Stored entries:
:::::

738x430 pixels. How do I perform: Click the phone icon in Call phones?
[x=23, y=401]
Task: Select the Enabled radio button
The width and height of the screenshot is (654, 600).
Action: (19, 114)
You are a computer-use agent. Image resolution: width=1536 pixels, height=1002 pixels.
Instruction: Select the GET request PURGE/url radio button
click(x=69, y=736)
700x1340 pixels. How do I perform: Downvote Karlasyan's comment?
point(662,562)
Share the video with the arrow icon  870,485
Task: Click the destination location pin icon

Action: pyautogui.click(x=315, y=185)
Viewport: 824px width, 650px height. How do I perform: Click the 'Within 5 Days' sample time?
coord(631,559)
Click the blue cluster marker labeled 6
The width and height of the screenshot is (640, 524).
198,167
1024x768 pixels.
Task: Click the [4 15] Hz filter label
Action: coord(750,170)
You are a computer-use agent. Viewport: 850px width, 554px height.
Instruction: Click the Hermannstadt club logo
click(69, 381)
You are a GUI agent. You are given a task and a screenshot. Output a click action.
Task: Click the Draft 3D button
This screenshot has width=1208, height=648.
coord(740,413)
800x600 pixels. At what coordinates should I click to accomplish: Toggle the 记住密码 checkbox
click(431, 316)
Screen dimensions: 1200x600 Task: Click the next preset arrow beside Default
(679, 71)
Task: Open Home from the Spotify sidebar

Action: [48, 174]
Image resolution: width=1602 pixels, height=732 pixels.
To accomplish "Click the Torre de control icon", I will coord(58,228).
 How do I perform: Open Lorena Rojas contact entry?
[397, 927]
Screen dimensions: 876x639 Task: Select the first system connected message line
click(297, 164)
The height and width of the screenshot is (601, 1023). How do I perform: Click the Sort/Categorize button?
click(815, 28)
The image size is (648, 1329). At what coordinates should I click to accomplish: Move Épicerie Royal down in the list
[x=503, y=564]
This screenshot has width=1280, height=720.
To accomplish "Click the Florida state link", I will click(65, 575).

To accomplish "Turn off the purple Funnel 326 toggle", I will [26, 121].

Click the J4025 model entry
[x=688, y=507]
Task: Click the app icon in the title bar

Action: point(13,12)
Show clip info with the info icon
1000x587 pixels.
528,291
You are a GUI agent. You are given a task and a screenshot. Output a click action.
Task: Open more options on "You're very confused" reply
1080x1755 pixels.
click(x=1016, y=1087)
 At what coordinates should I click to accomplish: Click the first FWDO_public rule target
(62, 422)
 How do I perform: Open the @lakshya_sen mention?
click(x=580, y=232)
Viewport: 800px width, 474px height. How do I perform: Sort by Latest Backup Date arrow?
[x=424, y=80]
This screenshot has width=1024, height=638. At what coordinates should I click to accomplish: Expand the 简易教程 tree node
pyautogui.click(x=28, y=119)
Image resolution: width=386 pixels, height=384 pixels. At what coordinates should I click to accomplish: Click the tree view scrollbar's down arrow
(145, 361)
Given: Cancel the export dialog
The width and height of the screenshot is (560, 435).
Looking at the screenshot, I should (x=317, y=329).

:::::

▶ _Exercise instructions_
Please write out, exactly as they appear above, only the lines in the stretch from the line with "Image resolution: width=386" through the line with "Given: Cancel the export dialog".

▶ _Output for this exercise_
Image resolution: width=386 pixels, height=384 pixels. At what coordinates should I click to accomplish: Click the tree view scrollbar's down arrow
(145, 361)
Given: Cancel the export dialog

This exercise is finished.